Trois ans après les JO de Tokyo marqués par le craquage en direct de la superstar américaine de la gym Simone Biles, la question de la santé mentale des sportifs sort peu à peu du non-dit et la France essaie de rattraper son retard.
Au niveau mondial, "près d'un athlète sur trois présente des symptômes de maladie mentale", estimait récemment Marion Leboyer, psychiatre et directrice générale de FondaMental, une fondation de coopération scientifique, citant notamment les troubles anxieux, dépressifs ou alimentaires.
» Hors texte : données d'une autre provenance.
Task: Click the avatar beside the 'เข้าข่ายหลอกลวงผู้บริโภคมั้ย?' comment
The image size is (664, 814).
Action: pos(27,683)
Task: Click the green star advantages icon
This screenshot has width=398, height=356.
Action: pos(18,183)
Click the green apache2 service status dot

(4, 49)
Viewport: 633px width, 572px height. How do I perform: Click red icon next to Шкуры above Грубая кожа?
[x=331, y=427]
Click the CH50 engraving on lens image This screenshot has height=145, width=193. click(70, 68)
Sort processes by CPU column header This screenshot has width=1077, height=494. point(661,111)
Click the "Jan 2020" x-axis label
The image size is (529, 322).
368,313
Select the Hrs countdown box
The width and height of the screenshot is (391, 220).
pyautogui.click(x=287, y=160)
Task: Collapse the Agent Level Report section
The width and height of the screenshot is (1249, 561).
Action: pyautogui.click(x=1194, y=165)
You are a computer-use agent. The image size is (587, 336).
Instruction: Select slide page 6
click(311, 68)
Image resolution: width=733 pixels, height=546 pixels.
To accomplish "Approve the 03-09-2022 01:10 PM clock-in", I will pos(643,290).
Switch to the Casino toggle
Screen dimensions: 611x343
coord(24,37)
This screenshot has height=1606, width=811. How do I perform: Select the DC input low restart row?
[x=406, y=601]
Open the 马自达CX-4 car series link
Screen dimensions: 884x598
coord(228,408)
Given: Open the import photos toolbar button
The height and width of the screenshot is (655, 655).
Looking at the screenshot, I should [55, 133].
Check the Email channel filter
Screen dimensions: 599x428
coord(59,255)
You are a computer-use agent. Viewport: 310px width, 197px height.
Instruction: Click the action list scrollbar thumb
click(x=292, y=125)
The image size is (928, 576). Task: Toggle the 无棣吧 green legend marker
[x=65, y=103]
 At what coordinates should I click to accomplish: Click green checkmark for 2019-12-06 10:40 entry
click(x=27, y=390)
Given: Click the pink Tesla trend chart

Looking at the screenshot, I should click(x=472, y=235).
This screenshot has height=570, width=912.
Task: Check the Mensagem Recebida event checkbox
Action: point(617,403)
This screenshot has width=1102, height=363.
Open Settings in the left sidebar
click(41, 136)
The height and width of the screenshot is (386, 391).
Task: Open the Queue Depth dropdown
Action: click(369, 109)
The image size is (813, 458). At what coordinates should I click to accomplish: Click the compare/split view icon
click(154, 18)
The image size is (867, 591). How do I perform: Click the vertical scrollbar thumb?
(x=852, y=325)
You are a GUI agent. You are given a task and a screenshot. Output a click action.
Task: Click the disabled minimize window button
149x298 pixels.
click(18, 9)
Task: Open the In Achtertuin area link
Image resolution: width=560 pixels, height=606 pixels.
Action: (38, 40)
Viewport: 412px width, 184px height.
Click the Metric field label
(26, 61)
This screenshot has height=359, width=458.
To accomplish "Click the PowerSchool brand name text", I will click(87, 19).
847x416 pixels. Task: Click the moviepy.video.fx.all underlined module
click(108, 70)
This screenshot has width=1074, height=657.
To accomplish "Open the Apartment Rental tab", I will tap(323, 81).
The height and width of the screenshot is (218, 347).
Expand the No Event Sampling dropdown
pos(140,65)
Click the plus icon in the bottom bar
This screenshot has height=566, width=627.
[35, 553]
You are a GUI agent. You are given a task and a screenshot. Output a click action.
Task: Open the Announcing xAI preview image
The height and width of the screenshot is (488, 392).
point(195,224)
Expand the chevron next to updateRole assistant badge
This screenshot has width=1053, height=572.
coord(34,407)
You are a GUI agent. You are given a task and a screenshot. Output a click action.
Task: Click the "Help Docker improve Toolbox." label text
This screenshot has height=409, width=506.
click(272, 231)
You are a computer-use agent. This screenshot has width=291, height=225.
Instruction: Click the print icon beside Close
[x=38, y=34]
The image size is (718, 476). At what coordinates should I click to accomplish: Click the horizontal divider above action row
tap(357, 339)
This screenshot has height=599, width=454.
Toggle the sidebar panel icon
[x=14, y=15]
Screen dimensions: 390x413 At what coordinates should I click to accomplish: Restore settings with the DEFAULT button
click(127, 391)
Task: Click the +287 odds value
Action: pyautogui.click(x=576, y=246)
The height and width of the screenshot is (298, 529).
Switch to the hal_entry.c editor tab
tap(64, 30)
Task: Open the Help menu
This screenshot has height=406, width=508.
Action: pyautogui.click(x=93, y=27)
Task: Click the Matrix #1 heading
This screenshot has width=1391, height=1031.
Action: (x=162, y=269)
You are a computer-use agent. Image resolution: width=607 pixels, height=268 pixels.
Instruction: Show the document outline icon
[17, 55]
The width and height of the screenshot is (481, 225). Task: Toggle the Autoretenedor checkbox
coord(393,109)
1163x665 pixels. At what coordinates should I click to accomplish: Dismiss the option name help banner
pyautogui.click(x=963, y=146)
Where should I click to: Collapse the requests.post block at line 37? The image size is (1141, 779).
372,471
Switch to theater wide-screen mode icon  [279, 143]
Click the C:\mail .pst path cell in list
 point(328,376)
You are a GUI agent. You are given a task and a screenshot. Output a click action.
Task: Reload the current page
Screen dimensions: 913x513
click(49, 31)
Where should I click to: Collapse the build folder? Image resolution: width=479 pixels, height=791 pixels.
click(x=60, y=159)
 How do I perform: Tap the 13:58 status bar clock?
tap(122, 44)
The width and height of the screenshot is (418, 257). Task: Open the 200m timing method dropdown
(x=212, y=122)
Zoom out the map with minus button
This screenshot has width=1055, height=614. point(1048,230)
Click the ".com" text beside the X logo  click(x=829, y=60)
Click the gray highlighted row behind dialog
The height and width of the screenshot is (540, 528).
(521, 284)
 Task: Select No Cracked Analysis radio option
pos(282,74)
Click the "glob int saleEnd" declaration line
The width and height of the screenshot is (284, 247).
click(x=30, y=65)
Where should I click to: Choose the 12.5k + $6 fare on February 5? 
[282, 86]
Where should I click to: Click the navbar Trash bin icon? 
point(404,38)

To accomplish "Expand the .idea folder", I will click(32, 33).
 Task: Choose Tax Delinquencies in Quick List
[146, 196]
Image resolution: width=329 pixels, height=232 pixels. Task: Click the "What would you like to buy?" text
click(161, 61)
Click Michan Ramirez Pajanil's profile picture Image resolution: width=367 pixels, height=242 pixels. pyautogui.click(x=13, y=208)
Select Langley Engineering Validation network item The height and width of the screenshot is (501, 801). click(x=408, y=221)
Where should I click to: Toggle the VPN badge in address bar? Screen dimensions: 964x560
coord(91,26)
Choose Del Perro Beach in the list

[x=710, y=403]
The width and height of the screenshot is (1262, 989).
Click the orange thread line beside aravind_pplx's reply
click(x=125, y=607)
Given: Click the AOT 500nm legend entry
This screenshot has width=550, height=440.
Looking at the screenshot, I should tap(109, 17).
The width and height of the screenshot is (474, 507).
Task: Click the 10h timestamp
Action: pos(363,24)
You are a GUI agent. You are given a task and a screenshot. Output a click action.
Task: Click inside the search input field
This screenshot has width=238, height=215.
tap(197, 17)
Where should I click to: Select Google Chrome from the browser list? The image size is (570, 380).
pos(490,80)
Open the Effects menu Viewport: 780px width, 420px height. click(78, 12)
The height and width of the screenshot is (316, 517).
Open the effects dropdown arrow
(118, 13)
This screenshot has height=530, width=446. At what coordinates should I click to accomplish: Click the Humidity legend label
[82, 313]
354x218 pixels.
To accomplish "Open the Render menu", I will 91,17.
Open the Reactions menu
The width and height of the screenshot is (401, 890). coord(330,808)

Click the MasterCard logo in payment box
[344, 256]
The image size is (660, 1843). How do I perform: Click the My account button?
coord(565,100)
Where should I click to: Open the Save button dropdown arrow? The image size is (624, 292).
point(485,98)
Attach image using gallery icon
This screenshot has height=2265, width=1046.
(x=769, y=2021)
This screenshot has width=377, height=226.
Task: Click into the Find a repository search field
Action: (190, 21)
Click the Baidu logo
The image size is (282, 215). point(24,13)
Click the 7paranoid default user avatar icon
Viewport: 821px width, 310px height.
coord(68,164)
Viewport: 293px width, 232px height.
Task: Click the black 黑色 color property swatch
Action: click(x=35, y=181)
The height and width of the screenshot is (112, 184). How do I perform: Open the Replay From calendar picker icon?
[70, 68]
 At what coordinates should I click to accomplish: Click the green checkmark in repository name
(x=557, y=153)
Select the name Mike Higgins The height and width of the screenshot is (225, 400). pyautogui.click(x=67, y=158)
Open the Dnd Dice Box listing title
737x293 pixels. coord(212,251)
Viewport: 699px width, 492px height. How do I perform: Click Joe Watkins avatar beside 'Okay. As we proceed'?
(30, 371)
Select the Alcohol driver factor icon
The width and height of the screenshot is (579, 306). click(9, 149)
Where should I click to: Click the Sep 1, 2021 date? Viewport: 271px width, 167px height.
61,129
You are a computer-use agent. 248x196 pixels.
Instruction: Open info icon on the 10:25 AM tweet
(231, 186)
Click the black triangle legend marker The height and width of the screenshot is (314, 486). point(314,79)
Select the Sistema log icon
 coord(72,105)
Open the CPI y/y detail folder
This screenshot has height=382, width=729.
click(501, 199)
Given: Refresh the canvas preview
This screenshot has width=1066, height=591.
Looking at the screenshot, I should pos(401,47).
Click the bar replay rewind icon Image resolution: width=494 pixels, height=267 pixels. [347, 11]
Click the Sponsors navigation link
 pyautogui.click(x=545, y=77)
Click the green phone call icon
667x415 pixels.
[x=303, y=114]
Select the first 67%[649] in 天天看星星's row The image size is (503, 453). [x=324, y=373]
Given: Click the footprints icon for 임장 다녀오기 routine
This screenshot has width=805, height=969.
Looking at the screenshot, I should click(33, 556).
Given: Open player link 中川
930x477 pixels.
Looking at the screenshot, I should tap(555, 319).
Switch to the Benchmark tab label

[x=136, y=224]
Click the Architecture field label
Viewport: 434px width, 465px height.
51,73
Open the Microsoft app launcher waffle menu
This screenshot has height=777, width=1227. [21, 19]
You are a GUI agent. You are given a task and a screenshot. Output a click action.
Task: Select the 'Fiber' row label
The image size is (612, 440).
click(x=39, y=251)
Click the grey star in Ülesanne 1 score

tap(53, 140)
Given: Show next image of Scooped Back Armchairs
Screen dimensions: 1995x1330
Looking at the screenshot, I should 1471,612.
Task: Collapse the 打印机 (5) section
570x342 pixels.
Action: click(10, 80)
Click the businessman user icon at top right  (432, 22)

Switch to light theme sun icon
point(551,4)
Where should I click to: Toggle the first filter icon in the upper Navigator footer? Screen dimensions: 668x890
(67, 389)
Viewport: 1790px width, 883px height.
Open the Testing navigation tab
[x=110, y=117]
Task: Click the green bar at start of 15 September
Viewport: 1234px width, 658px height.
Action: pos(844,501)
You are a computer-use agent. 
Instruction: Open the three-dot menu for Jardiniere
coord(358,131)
Cette fondation dévoilera prochainement les résultats d'une étude en cours sur les sportifs français.
La grande majorité des sportifs qui parlent de leurs tourments, comme le blues post-JO ou la dépression, le font souvent après leur carrière. Mais quelques-uns prennent désormais la parole en activité.
Depuis qu'elle a renoncé à une partie de la compétition olympique au Japon à l'été 2021 car elle souffrait d'un problème de perte de repères dans l'espace la mettant en danger physique, la gymnaste Simone Biles remet souvent le sujet de la santé mentale sur la table et suit une thérapie.
- Escalade et troubles alimentaires -
Plus récemment, la star slovène de l'escalade, Janja Garnbret, a appelé à une prise de conscience à propos des troubles alimentaires dans sa discipline afin d'éviter que des jeunes grimpeurs ne tombent dans l'anorexie et la boulimie en voulant devenir plus légers.
Sous pression, la Fédération internationale d'escalade a mis en place une nouvelle réglementation pour contrôler la santé des compétiteurs.
De son côté, la Fédération française de rugby (FFR) a annoncé il y a peu un plan pour mieux prévenir et traiter la dépression susceptible de favoriser des addictions.
Globalement, le sport de haut niveau "donne un sens à la vie" et les sportifs ont "moins de pensées suicidaires", explique à l'AFP le psychiatre Julien Dubreucq, membre de FondaMental. Mais, détaille-t-il, "c'est une population qui a plus de troubles anxieux, plus de risque de dépression et de troubles du sommeil".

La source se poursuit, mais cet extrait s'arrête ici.